How to complete this task. The records below hold a stretch from the line with "This screenshot has height=576, width=1024." through the line with "Click the Crew"; return exactly those lines, ends included, and nothing more.

Stored data

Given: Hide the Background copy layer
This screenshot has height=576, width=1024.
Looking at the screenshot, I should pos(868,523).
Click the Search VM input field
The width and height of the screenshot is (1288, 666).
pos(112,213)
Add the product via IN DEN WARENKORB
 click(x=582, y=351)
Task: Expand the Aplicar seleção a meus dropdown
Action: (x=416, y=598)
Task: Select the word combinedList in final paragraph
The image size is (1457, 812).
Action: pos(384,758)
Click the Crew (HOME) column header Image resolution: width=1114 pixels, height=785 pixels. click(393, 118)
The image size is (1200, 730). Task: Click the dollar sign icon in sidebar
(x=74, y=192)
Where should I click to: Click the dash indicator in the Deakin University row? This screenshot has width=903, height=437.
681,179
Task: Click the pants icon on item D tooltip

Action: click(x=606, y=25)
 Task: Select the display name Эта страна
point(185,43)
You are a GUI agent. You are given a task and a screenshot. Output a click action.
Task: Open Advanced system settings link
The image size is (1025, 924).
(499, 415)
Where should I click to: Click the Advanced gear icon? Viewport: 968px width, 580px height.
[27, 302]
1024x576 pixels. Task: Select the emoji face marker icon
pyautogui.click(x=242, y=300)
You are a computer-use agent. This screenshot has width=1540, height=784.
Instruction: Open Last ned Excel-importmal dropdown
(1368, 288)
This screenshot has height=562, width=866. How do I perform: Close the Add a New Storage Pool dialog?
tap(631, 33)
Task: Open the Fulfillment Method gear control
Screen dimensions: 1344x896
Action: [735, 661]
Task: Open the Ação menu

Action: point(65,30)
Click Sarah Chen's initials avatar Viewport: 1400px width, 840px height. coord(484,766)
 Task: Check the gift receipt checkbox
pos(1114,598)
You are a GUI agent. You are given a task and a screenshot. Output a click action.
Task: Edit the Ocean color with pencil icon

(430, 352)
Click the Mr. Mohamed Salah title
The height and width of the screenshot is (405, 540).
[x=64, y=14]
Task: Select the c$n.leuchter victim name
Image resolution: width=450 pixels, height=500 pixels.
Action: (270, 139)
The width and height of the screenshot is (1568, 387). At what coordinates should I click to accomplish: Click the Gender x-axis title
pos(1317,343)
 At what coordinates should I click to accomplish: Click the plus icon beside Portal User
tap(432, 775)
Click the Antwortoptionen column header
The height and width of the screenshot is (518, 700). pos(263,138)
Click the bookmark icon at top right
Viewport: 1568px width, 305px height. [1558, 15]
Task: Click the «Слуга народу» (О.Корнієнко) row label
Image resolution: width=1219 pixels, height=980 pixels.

Finished exercise.
This screenshot has height=576, width=1024.
Looking at the screenshot, I should pos(868,523).
Click the Search VM input field
The width and height of the screenshot is (1288, 666).
pos(112,213)
Add the product via IN DEN WARENKORB
 click(x=582, y=351)
Task: Expand the Aplicar seleção a meus dropdown
Action: (x=416, y=598)
Task: Select the word combinedList in final paragraph
The image size is (1457, 812).
Action: pos(384,758)
Click the Crew (HOME) column header Image resolution: width=1114 pixels, height=785 pixels. click(393, 118)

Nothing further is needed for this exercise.